De nos jours, les uns disposent de leur propre État souverain, tandis que les autres ne sont qu'une petite minorité au coeur d'un pays hautement multiculturel, qui compte plusieurs ethnies nettement plus importantes et influentes que les nénètses. Une relation se développe donc, surtout poussée par ceux du sud qui ne veulent pas être absorbés par un groupe plus puissant dans les Quatre-Vallées. Le nomadisme aide à maintenir les liens, en traversant de temps à autre l'Ouaine et le Namarov pour rejoindre les villes nénètses sur le territoire yutchuni.
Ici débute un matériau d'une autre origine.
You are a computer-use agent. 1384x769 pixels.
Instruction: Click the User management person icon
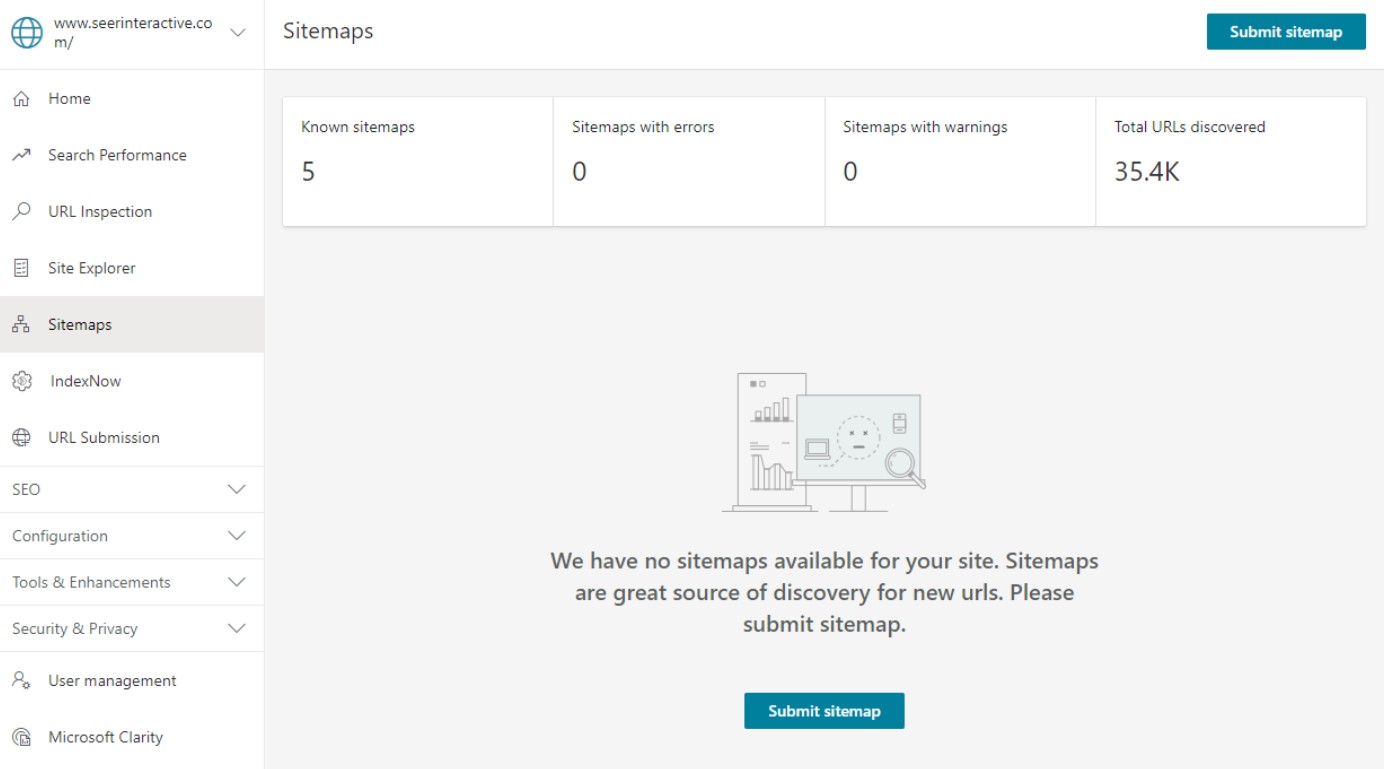(x=21, y=681)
Cela permet de brasser les troupeaux de rennes, afin de maintenir leur diversité génétique, de s'échanger de nouvelles pratiques utiles dans les métiers pratiqués au Yutchun, et de s'échanger des stocks de nourriture ou de pièces de rechange pour mieux passer les hivers rudes, et bien d'autres pratiques.
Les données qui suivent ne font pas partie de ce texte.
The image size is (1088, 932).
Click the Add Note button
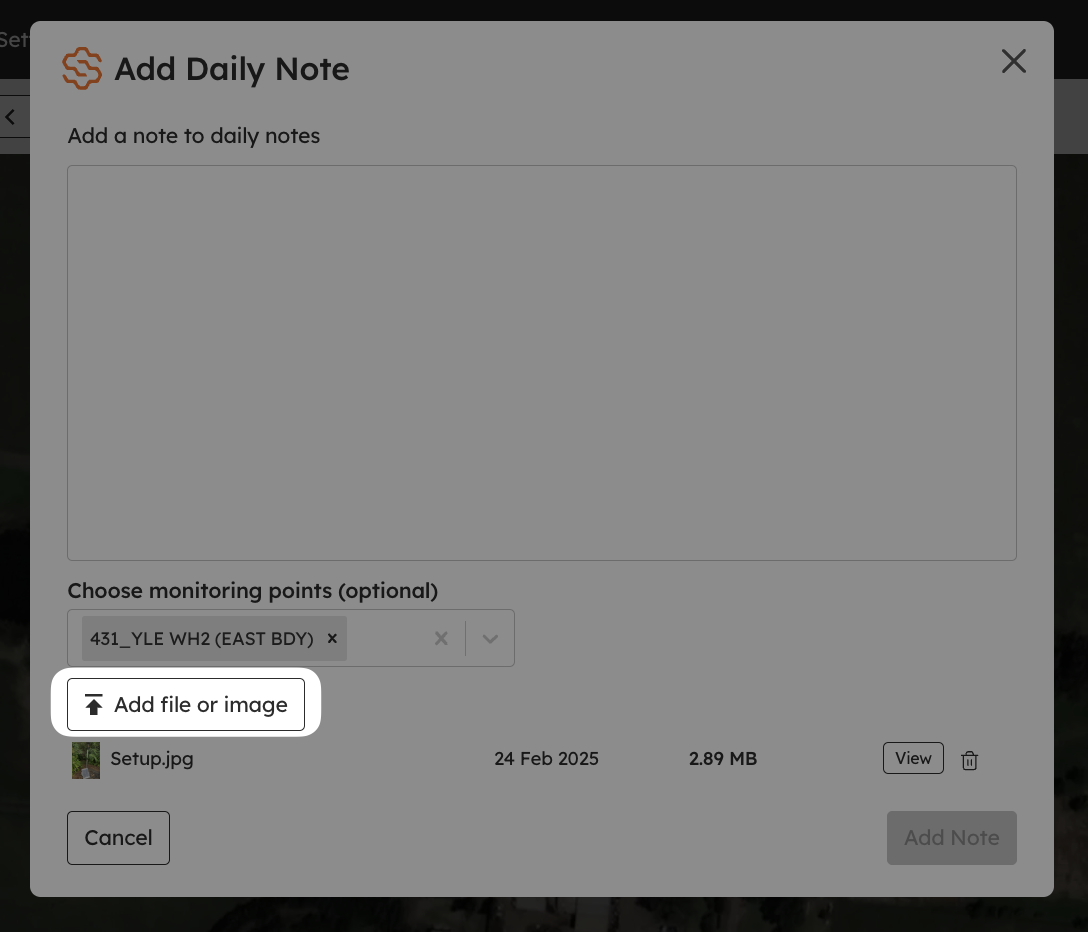pyautogui.click(x=951, y=838)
La seconde population commune entre le Yutchun et les Quatre-Vallées sont les tchouktches, dont les deux groupes sont pourtant séparés par plusieurs milliers de kilomètres. Ce sont les tchouktches de l'ouest qui ont, sans que l'on sache trop pour quelle raison, migré à travers les deux tiers du Kyrkuzaï, jusqu'à s'installer dans ces montagnes, proches des terres nakatites. Si les liens sont plus compliqués à maintenir, dû notamment à la quasi impossibilité de relier les deux zones par la terre (le trajet serait beaucoup trop long), les échanges culturels, notamment entre écoliers ou étudiants, se font toujours et sont notamment soutenus par le gouvernement yutchuni, qui cherche à multiplier les partenaires dans la région.